Handing one to her, Camille could smell the smoky notes of whiskey mixed with a woodsy tang of oak.
“Buvona spent her entire existence trying to best the trickster. Unfortunately,” Peter said with a sad smile. “There are some monsters that can’t be killed, no matter how hard you try.”
“Do you believe the stories, these scriptures of your faith?” Camille asked, taking a small sip from her cup and enjoying the sharp burn as the whiskey traveled down her throat.
“Oh I do,” Peter said, a resigned sigh escaping from between his lips. “Buvona may never see the end of her own internal torture, but she did give rise to another power, perhaps a stronger one.”

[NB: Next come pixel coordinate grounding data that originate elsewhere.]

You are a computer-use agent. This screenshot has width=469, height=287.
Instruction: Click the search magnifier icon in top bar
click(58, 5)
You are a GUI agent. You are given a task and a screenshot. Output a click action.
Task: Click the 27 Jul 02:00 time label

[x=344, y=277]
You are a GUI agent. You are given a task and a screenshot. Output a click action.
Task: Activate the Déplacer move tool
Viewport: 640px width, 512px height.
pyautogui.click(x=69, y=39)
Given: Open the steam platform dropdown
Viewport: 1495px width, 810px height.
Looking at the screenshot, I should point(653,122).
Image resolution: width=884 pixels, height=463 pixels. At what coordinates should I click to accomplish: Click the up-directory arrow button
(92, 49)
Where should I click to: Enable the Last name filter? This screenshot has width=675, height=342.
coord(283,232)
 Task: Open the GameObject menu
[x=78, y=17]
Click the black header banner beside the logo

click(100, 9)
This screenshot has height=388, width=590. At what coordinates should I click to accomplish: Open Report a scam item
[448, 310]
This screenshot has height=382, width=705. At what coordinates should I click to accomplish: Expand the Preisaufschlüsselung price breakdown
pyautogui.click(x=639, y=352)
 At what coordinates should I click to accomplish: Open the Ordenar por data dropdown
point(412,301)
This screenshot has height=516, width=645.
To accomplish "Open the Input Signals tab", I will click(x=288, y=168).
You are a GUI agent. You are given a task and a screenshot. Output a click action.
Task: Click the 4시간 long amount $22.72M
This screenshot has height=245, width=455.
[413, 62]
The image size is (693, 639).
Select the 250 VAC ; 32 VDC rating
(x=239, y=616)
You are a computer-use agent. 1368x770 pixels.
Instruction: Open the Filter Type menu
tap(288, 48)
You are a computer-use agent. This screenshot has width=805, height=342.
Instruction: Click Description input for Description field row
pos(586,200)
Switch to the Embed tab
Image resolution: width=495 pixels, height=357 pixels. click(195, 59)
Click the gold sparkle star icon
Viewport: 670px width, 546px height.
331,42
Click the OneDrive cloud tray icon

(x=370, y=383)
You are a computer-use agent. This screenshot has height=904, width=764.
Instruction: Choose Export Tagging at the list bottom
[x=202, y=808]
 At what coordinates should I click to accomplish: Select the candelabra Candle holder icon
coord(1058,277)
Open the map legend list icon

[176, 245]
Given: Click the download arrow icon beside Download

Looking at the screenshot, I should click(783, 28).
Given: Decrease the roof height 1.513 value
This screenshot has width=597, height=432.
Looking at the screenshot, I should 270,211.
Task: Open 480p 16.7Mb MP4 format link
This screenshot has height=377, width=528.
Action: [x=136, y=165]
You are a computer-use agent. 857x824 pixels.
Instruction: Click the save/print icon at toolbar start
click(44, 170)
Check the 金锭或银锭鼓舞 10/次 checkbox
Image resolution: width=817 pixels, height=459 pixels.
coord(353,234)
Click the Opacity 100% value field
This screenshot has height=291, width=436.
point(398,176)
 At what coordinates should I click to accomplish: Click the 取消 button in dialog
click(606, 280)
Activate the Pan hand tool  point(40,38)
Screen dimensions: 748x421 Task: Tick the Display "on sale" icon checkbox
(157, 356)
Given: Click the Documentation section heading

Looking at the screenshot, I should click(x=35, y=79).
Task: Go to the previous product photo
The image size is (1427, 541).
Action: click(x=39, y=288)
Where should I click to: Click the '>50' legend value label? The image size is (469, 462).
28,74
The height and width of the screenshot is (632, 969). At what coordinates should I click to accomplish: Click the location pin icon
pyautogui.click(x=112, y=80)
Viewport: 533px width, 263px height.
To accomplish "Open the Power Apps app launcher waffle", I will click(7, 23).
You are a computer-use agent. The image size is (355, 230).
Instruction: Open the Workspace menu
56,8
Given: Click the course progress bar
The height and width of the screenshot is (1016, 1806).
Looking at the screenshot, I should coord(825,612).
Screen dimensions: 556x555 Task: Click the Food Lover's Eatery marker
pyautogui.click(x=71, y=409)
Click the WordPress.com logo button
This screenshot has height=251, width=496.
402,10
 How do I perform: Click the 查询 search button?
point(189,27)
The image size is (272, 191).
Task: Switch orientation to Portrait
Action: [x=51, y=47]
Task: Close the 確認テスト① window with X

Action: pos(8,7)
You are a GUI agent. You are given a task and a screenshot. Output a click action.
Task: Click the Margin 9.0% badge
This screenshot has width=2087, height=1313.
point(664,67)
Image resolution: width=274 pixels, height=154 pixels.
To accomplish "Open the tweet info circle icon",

Taking another sip of whiskey Camille coughed slightly, the hint of burn sizzling the lining of her throat in a slightly uncomfortable and yet please fashion. “You think that the High King is a stronger power that was fated to rule by the Gods?”
Peter laughed then, a deep belly laugh that brought a fluttering grin to Camille’s lips. “No,” Peter said with assured finality. “Definitely not.”
“Then what?”
“Hope,” Peter replied easily, as though the single word had been resting on his tongue throughout the entire evening.
Camille snorted in response. “Oh come on, you can’t be serious.”
“I am dead serious my dear. Buvona may have cursed her nieces but left Aspera with the hope of two incredible protectors. A giver of unending life like an army of soldiers. And an unstoppable warrior able to kill even the most deadly of all evils. She may not have saved her own life, but she in the depths of her heart sought the answer to help all those in Aspera in need of protection against the trickster.”
She couldn’t tell if he was being completely serious or pulling her leg but felt it best to remain silent, uncertain of what Peter was trying to tell her. If the sharp glint in his eye was anything to consider, Camille felt Peter were unloading a dark secret he felt it wasn’t his place to keep any longer.
If she was truly honest with herself, she might admit that as much as she wanted answers from Peter about who she was, her past, as well as his; there was an immense amount of fear surrounding what the truth might be. Perhaps the past was best left alone; untouched, and disintegrating with the passage of time.